Listen, folks, the ‘80s and ’90s had some problems. Sure, there were some amazing things too. Slap bracelets, Pogs, and Hi-C Ecto Coolers were the cornerstone of my childhood. But the movies, well… there were some issues there. I’ve been re-watching some of those amazing movies that were the cornerstone of my childhood lately (mostly because of Netflix), and let’s just say, there was some scary garbage in there that might explain some of the issues we are dealing with now.
And I’ll be honest, as a father now, it’s been a pretty big letdown considering I was so excited to watch some of these with my children. But now, I just can’t and here’s why.
1. Sixteen Candles
How many times did I watch this movie as a teen? It must have been somewhere between 100 and a bazillion. But it wasn’t until I was in my 30s that I realized how disturbing that scene is when Jake (our romantic hero) suggests that The Geek “violate” the prom queen because she’s too drunk for something like, you know, consent. Sounds a lot like a certain swimmer from Stanford we all know, doesn’t it?
2. Revenge of the Nerds
How often did the edited-for-TV version of this little gem come on during the summer?
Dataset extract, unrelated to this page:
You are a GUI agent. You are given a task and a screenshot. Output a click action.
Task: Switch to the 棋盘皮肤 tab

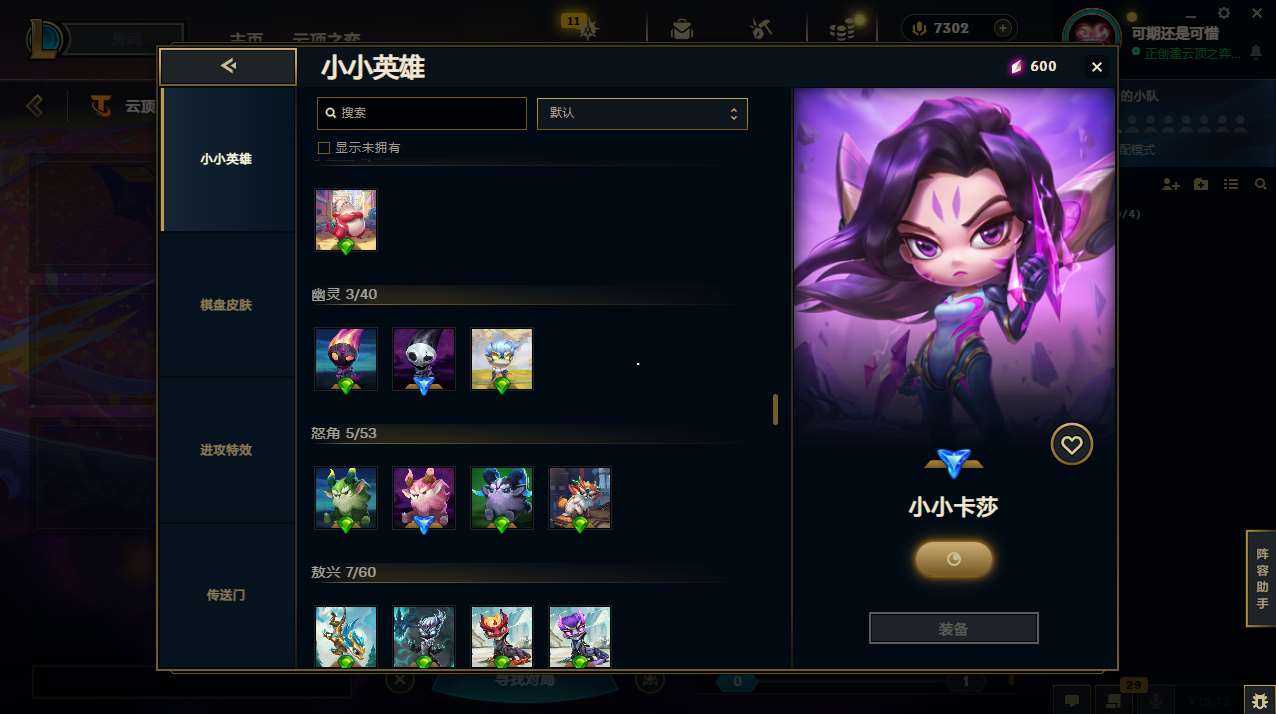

Sometimes it felt like it was being shown back to back. And yeah, they edited out all the swearing and nudity. But they failed to edit out when the “nerds” place cameras in a sorority so they can watch them shower. Or that stomach-turning scene when head nerd Robert tricks a girl into having sex with him by pretending to be her real boyfriend. And how did all that rape (yes, tricking someone into thinking they are someone else to have sex is rape) turn out? She fell in love with him, and they stayed together of like 25 more films (I lost count). No, sorry. WRONG. On so many levels.
3. License to Drive
Anyone else watch this move on repeat during school vacations? I know I did. We had it on VHS, and although I thought it was epic as a teen, when I think back on that scene where Dean (the cool kid) takes a camera up Mercedes’ (the older popular girl) dress as she’s passed out drunk in the back seat of the car, I feel sick to my stomach and downright livid.
4. Dazed and Confused
This movie was a cornerstone of my high school years. Everyone talked about it. We all had to see it. And who was the coolest guy in that move? David Wooderson (Matthew McConaughey), a 20-something dude who spends his days trying to hook up with high school girls. You remember the iconic line, “That’s what I love about these high school girls, man. I keep getting older, they stay the same age.” Somehow this movie made statutory rape seem cool, and that is beyond disturbing.
5. Weird Science
If we break this movie down to it’s core, two teenagers use science to create a grown woman they can take a shower with. As if that’s not odd enough, there’s also a flip side to it. The boys are (16 and 17) and the woman they create is in her mid 20s. She’s also really into them, so actually, they created a pedophile. I must have watched this movie 800 million times as a teen, and now, after writing this very short paragraph, I’m wondering what it did to my over-all development.
6. 7 Brides For 7 Brothers
I know. I know. I’m reaching well out of the ’80s and ’90s here. This came out in the 50s, but it seems like everyone who grew up in the ’80s and ’90s watched it growing up. And if they didn’t watch the movie, they were in a high school production of it. I won’t go too far into the nitty gritty of this sucker because all I have to do is give a simple plot summary like “Seven brothers kidnap seven women. They lock them up in a cabin for the winter until they all fall in love with each other.” Pump the breaks, people! This is a comedy. But honestly, there is nothing funny about Stockholm Syndrome.
I know. I know. If you are like me, it feels like your childhood was just destroyed. And for that, I’m sorry. And sure, this just happens with time. People look back on art and it reflects how messed up society was. But the question we, as parents, are now left with is: Do we keep these ideas around by showing these movies to our children?
I’m going to say “no.” Let’s just not.